Siembra also leads know-your-rights trainings, the educational sessions that “border czar” Tom Homan recently disparaged for sabotaging a planned operation in Colorado. At a recent session, over pupusas and Pepsi (per calls for Latinos to boycott Coca-Cola due to alleged collaboration with ICE), organizers led participants in a know-your-rights jeopardy game. What to do if ICE knocks? Do not open up; ask them if they have a signed warrant for a judge, then ask them to slip it under the door. Two men simulated a traffic stop, with a third participant playing the role of an ICE agent tapping on the driver’s window. One of the men pulled a red card out of his wallet and handed it over. The red cards, distributed by immigration defense organizations, list rights on one side; on the other, it states the cardholder’s noncompliance. The trainers reminded attendees to talk to their neighbors: gossip is a form of self-defense. “We have to be chismosos,” a young woman urged them.
Amidst the stress of potential deportation, those community ties have proven to have health benefits for recent immigrants. At El Futuro, a Durham-based mental health organization for Latinos, practitioners have seen up close how community ties can buffer recent immigrants against mental illness and addiction.

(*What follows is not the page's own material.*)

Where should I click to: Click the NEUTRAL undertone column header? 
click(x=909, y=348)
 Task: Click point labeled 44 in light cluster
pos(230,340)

“Our normal treatments, like psychotherapy and psychiatry, are pretty good but not sufficient,” said El Futuro director Luke Smith. “What you really need to do is buffer people and form resilience [by going] deep into community and family connections and making sure that people are linked to cultural traditions.”
Beyond institutions, far from the meetings and marches of traditional political organizing, people resist by taking care of each other. Over a week at Manuel and Valentina’s home, a constant rotation of neighbors, family members and co-workers came to keep each other company. Marcela called Valentina to warn of a strange truck outside (which turned out to be city workers repairing pipes) and, later, another confirmed ICE sighting nearby. As Siembra later explained in a press conference, the agents spotted by a neighbor arrested two Bangladeshi men in their homes.
That weekend, Valentina celebrated her birthday. The preparations were a community affair: on Friday night, the couple drove to a nearby apartment complex, where a young woman, recently arrived from Venezuela, turned the living room of her shared apartment into a beauty salon to supplement her factory income. The next day, Manuel drove 40 minutes to pick up a vat of pozole from an older woman who made it in her kitchen. That evening, a dozen adults crowded into the family’s living room. Some were awaiting asylum hearings. Others had active deportation orders. All were now living under the cloud of a possible arrest and deportation. One guest brought homemade ceviche, another one Mexican-style shrimp cocktail, just like they serve on the beaches. The children watched television and played with stuffed animals. At each knock on the door, someone invariably exclaimed, “La migra!”
It was after midnight when the guests said goodbye, except for one young man. Normally, he would drive home to an apartment he shares with his father. This time, to avoid the risk of after-hours police checkpoints, he decided to spend the night.